L’allarme è trasversale. È decisivo dimostrare ai ragazzi che esiste un modo giusto nel fare le cose. Serve uno sforzo collettivo

Luca UbaldeschiLuca Ubaldeschi

I recenti episodi di violenza giovanile hanno caratteristiche che suonano come un preoccupante campanello d’allarme.

A partire dalla frequenza, visto che si ripetono con sempre maggiore puntualità, e dalla distribuzione sul territorio, considerato che anche a Nord Est coinvolgono numerose città. E dentro le città non sono più confinati ai quartieri periferici o più problematici, ma arrivano nei centri storici, in quelle porzioni di territorio che un tempo si riteneva godessero di una sorta di immunità per risse, rapine, aggressioni che finiscono nel sangue.

L’allarme, poi, è trasversale, perché riguarda ragazze e ragazzi, italiani e stranieri. Inquieta la loro età, poiché spesso sono minorenni, e il fatto che il più delle volte adottino posture e comportamenti che appartengono al mondo della criminalità pur non facendone strutturalmente parte.

Certo, dietro molti di questi fatti compare la droga oltre all’alcol, ma spesso in termini di acquisti e consumi personali, solo in alcuni casi di organizzazioni dedite allo spaccio.

Tutto questo ci dice che per una quota dei nostri giovani la violenza è ahimè diventata normalità, un linguaggio quotidiano attraverso il quale rapportarsi con il mondo, non una devianza dai principi generalmente condivisi e come tale da condannare e circoscrivere.

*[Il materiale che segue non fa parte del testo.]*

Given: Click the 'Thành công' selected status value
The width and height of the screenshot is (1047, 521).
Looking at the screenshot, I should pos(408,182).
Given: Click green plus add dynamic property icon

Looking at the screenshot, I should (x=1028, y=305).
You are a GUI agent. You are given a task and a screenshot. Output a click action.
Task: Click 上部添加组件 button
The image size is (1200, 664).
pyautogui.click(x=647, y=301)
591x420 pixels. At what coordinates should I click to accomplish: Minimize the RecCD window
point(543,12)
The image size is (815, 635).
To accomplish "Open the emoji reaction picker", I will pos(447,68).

Dice inoltre che affrontare il problema richiede la disponibilità a riconoscerlo fino in fondo e la necessità di non limitarsi a evocare diagnosi generiche (“soffrono di un vuoto esistenziale”) e soluzioni astratte (“serve un nuovo patto famiglia-scuola”).

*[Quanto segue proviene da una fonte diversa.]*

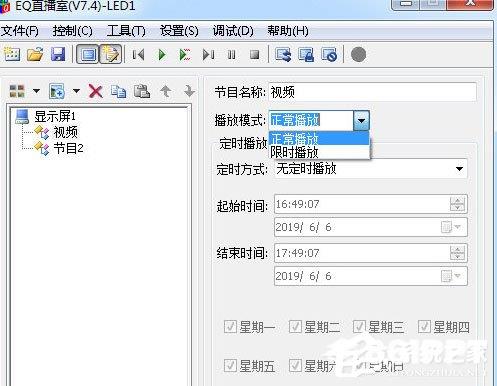This screenshot has width=497, height=386.
Task: Pause playback in the toolbar
Action: tap(231, 54)
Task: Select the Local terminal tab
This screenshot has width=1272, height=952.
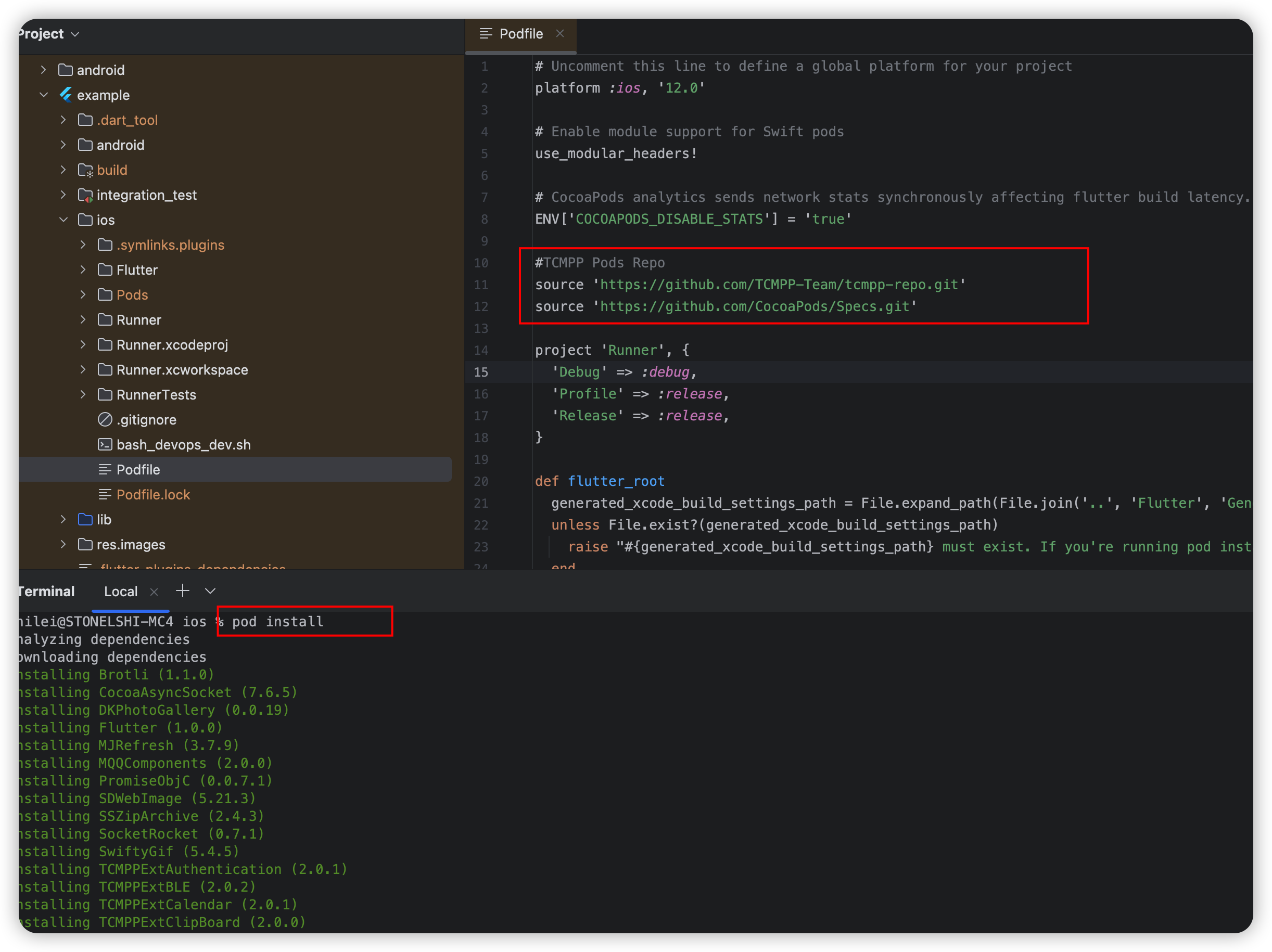Action: [120, 591]
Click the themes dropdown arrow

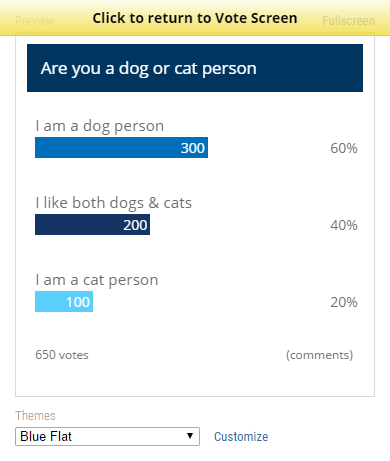click(190, 436)
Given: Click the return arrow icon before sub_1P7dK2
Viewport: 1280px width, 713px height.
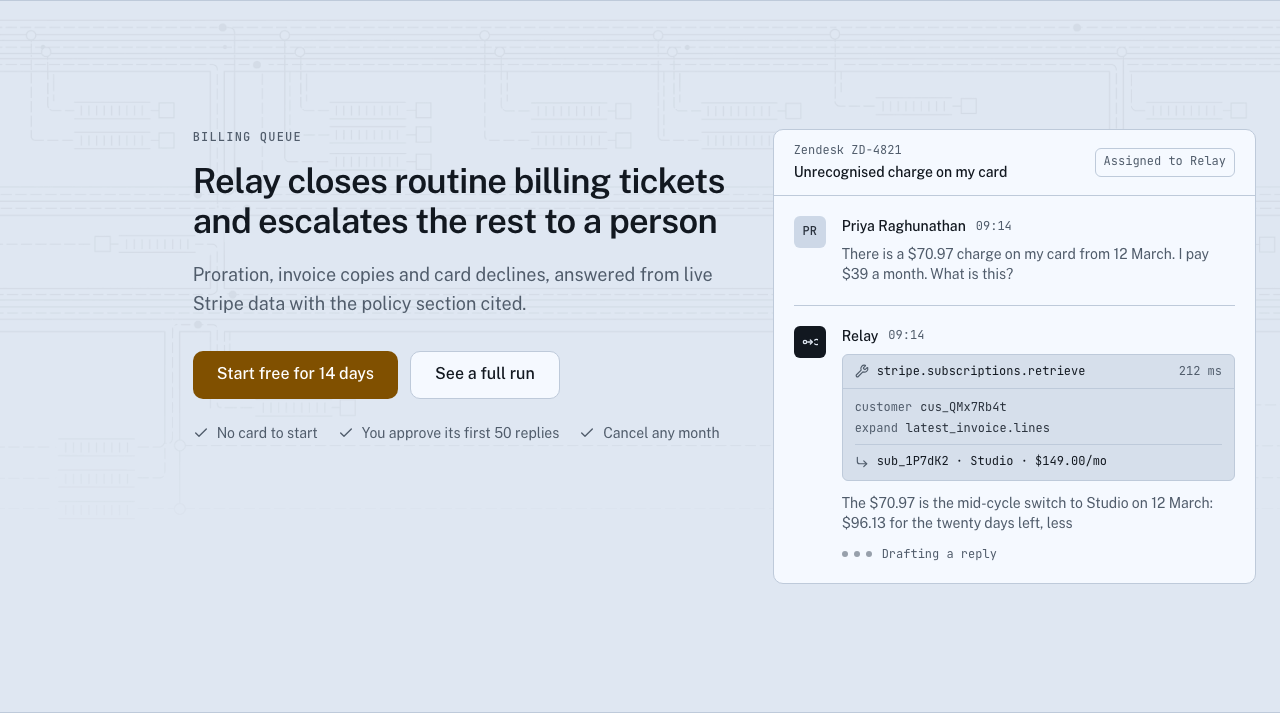Looking at the screenshot, I should [862, 461].
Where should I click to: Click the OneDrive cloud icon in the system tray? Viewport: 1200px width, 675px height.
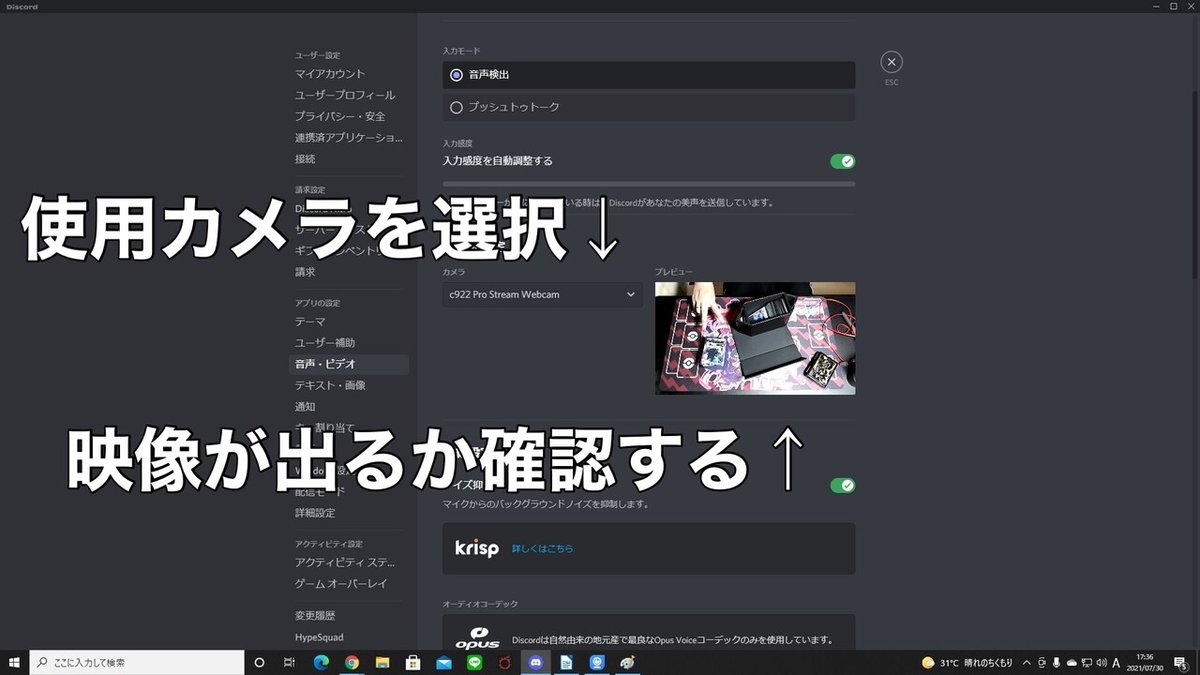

È decisivo dimostrare loro che esiste un modo giusto nel fare le cose e che quel modo non è l’eredità appassita di un mondo antico, ma un sistema di valori ancora vincente. Questo richiede uno sforzo collettivo che dimostri ai giovani ciò che devono essere in una comunità sana: il centro degli interessi e delle scelte. Quante volte, pensando alle politiche di tanti anni a questa parte, possiamo dire che sia accaduto? È un compito impegnativo, non c’è dubbio: ma sono il nostro futuro, ne vale la pena.